THE VIRGINIAN-PILOT Copyright (c) 1995, Landmark Communications, Inc. DATE: Sunday, June 4, 1995 TAG: 9506030006 SECTION: COMMENTARY PAGE: J4 EDITION: FINAL TYPE: Letter LENGTH: Short : 39 lines
Jacqueline Widmer's letter (May 20) warning of impending apocalypse without the Gaston pipeline (``thousands of people getting deathly ill'') was indeed an ominous specter. In my mind's eye I could picture hundreds of dehydrated surfers laying on beach blankets too weak to wisp the flies away from their Oakleys.
I have visited and worked in countries where drought is status quo and where prospective water sources like Lake Gaston just do not exist. Water is turned off during peak demand periods throughout the day. People simply adapt.
In a city like Virginia Beach where hundreds of thousands of tourists take millions of showers each year, it is unlikely that many residents here will perish from cholera or dysentery due to inadequate water resources.

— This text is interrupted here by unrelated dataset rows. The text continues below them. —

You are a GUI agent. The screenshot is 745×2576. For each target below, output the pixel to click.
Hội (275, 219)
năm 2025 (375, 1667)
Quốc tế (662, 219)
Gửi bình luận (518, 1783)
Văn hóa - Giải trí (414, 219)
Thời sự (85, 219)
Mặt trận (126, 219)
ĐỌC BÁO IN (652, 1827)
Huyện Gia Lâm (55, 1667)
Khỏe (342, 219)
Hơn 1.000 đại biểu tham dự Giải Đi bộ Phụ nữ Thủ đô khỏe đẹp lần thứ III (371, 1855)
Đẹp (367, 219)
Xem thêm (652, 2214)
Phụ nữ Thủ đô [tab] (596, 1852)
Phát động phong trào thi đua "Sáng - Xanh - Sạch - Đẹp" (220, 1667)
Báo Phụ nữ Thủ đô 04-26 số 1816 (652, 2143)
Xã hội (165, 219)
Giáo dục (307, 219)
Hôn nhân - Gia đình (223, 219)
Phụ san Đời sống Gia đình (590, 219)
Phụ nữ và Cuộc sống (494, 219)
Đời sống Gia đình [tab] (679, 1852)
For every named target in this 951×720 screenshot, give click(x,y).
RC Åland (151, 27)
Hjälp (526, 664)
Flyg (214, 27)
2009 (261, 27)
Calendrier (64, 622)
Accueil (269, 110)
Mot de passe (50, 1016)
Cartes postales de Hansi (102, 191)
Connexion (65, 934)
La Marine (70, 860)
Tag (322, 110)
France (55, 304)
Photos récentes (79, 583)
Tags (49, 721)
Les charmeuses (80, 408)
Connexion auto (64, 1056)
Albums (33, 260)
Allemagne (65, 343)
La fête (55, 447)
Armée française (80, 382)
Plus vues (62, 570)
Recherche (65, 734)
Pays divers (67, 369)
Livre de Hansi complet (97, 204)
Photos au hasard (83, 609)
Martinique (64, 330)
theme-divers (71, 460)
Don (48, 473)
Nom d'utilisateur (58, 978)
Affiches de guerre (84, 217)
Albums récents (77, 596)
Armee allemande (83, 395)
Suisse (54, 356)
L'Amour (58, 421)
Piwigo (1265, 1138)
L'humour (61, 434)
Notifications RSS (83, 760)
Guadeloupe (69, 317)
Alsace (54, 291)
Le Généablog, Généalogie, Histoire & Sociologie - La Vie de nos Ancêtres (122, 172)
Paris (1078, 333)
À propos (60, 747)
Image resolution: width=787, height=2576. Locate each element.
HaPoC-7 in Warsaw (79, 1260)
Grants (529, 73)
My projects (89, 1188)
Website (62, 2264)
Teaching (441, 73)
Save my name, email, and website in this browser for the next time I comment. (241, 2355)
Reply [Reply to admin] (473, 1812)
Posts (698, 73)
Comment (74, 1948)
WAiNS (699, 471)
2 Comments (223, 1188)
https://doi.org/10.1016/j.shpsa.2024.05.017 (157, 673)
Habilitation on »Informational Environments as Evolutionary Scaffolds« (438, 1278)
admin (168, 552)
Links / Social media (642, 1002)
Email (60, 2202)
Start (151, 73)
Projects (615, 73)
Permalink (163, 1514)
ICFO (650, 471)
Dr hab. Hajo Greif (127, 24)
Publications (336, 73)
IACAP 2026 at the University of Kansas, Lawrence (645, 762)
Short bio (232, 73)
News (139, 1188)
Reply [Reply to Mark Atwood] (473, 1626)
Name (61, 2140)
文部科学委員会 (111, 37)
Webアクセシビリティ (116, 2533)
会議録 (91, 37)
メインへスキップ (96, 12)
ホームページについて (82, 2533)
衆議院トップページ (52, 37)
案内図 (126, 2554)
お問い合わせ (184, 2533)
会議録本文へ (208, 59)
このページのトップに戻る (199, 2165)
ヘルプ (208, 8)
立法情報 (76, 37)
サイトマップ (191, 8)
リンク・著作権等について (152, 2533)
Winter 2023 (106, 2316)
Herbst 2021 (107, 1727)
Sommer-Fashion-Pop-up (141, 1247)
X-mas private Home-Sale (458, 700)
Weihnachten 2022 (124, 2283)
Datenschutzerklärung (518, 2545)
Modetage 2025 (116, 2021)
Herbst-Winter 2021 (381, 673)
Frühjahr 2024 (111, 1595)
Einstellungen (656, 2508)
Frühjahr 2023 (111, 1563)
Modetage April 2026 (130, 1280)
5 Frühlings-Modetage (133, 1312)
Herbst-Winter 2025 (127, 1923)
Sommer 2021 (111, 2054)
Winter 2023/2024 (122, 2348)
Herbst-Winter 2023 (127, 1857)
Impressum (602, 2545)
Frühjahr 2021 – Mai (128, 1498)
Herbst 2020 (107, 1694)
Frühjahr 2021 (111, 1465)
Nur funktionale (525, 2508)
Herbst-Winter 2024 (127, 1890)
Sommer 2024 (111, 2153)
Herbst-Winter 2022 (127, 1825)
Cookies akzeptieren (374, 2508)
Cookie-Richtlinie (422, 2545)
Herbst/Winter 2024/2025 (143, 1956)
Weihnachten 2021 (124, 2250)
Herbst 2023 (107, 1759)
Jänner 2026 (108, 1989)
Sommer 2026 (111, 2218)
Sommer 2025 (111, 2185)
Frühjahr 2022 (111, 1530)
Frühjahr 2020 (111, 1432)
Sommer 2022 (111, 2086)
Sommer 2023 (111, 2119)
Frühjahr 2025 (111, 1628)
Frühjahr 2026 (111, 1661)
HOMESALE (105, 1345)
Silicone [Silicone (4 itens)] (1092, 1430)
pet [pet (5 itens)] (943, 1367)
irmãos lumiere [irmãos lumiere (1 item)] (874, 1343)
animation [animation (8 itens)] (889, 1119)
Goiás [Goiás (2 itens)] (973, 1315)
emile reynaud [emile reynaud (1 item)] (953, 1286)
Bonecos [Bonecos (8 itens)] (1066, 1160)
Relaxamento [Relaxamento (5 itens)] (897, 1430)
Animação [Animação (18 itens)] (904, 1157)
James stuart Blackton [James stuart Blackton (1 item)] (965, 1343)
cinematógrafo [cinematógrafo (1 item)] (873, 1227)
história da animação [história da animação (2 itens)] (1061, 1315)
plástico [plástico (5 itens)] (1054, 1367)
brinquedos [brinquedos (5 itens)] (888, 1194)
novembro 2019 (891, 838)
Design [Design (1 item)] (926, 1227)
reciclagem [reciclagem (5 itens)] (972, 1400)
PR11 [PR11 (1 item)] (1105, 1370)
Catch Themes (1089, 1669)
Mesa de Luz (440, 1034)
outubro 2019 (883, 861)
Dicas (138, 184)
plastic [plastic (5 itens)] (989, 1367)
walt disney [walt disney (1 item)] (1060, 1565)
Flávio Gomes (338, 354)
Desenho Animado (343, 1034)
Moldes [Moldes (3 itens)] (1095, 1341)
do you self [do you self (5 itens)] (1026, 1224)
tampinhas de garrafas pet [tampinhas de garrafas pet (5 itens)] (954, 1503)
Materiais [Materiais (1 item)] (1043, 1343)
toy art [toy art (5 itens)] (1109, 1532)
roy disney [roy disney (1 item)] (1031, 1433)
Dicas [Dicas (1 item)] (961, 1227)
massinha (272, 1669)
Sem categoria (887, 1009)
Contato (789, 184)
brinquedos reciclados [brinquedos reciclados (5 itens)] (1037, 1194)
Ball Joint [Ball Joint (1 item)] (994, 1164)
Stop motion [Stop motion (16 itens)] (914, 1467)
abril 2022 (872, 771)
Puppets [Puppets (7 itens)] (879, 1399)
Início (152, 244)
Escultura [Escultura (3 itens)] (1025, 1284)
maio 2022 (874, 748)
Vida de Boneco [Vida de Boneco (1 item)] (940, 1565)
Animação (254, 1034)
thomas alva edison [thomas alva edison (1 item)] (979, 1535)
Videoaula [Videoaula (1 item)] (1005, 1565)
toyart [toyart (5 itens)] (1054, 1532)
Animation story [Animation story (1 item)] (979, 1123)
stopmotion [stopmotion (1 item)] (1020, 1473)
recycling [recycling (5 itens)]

Americans are spoiled and just aren't willing to be inconvenienced. I submit that a large portion of the 60 million gallons per day from Gaston will end up on people's lawns, gardens and cars. The law of supply and demand ensures that the price of something in short supply never goes down. If the Beach thinks otherwise it needs to take the needle out of its collective arm.
After many, many years, an agreement is finally at hand. Virginia Beach should now get out the checkbook.
The greatest water resource is conservation. Water restrictions may, and should, continue irrespective of the success or failure of the Gaston pipeline project.